Back to overview
Degraded

Degradation in sync executions

Apr 12, 2026 at 8:00am UTC
Affected services
Nango Cloud Health

Resolved
Apr 14, 2026 at 8:00am UTC

Post-Incident Summary

Date: 12 April 2026

Impact: Degraded sync execution and delayed actions and webhook processing

Status: Resolved

Summary

A webhook flood originating from a single customer environment caused one of our databases to saturate, resulting in broad degradation of asynchronous job processing. Sync execution dropped to near zero, and a large portion of actions and webhook-driven work were delayed or unable to run. A secondary bug in the scheduling system amplified the incident and blocked two consecutive recovery attempts before a fix was deployed.

Timeline (UTC)

  • Issue began: 07:00
  • Detected by monitoring: 07:00
  • Status page updated: 07:00
  • Mitigated: 15:30
  • Resolved: 15:55

Root Cause

A single customer environment generated a sustained webhook flood, well above the typical baseline. Each incoming webhook triggered a database query to check the current queue depth for that customer's group before deciding whether to admit a new task. Under flood conditions, this query saturated one of our databases' CPU, preventing other work — including syncs and actions from all customers — from being scheduled or processed.

Once the per-group queue cap was reached, new work could no longer be enqueued, and the system remained effectively stalled.

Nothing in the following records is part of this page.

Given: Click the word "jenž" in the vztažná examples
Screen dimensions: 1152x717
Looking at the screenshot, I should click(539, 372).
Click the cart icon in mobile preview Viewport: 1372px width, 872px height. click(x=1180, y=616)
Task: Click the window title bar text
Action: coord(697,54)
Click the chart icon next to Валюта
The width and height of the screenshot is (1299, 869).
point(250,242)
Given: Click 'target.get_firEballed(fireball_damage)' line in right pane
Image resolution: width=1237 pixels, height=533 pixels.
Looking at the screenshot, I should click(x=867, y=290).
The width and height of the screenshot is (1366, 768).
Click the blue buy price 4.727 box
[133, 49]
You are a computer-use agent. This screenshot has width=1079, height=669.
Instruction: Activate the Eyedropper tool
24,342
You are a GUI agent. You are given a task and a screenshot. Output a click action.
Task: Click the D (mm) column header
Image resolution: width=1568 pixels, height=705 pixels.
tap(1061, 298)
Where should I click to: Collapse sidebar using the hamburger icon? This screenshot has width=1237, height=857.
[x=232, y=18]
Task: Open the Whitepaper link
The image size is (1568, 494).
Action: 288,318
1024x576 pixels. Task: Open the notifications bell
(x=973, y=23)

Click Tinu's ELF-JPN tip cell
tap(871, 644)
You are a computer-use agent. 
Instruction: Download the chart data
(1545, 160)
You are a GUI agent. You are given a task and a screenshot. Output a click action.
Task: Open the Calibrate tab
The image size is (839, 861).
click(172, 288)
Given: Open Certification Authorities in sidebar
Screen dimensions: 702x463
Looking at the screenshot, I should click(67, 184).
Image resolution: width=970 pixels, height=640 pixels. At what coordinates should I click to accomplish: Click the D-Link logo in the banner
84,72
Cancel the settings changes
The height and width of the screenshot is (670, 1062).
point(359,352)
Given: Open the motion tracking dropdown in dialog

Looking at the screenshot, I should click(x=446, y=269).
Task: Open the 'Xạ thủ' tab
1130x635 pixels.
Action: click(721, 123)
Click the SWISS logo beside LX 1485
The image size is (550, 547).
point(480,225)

Recovery was complicated by a separate bug in the recurring schedule path. When the scheduler encountered a group that had already hit the queue cap, an error in the code caused the exception to be swallowed silently. As a result, affected schedules were never marked as processed and were repeatedly retried on each scheduler tick, adding further load to an already saturated database. This caused two consecutive recovery attempts to fail.

Resolution

  • A fix was deployed to correct the scheduling bug, ensuring that capped groups are handled correctly and schedules are properly advanced after each pass.
  • Task execution times were shifted forward in bulk to drain pressure from the database, then restored in batches.
  • Once the backlog cleared, the system returned to a healthy state and full processing resumed by 15:55 UTC.

Follow-Up Actions

System safeguards

  • Improve the current per-enqueue queue-depth admission-control mechanism to reduce database load under flood conditions.
  • Define a rate limiting and load shedding strategy for webhook ingestion to protect the platform when a single customer generates sustained enqueue pressure.
  • Fix the scheduling bug to correctly handle capped groups without silent failures (completed).

Updated
Apr 12, 2026 at 3:55pm UTC

We are seeing full recovery over the last 10 minutes and will continue monitoring our metrics.

Updated
Apr 12, 2026 at 3:37pm UTC

We have found an infrastructure issue that may have been preventing recovery and have already fixed it. We are seeing partial recovery on syncs and actions and continue moving traffic over to bring the system to full recovery.

Updated
Apr 12, 2026 at 2:45pm UTC

We have not yet fully recovered as some underlying infrastructure issues caused by high load have not been fully addressed. We are working towards a solution to fully reduce the load.

Updated
Apr 12, 2026 at 1:13pm UTC

We are still seeing partial recovery for actions and syncs but are still working towards a full recovery.

Updated
Apr 12, 2026 at 12:01pm UTC

We are seeing some partial recovery for actions but syncs remain fully impacted. We are working on reducing the load in one of our infrastructure components.

Updated
Apr 12, 2026 at 10:50am UTC

Syncs and actions remain impacted. We've identified a load-related issue in our infrastructure and are actively working on mitigation.

Updated
Apr 12, 2026 at 9:49am UTC

We have deployed a first step to mitigate the issue but are not seeing recovery yet; we continue investigating how to speed up recovery.

Updated
Apr 12, 2026 at 9:05am UTC

We are still investigating the issues impacting syncs and actions, and working on early mitigation steps.

Created
Apr 12, 2026 at 8:00am UTC

Syncs are still delayed, while actions appear unaffected. The issue seems to be related to how the database is handling sync schedules. Once sync processing recovers, synced data will catch up automatically.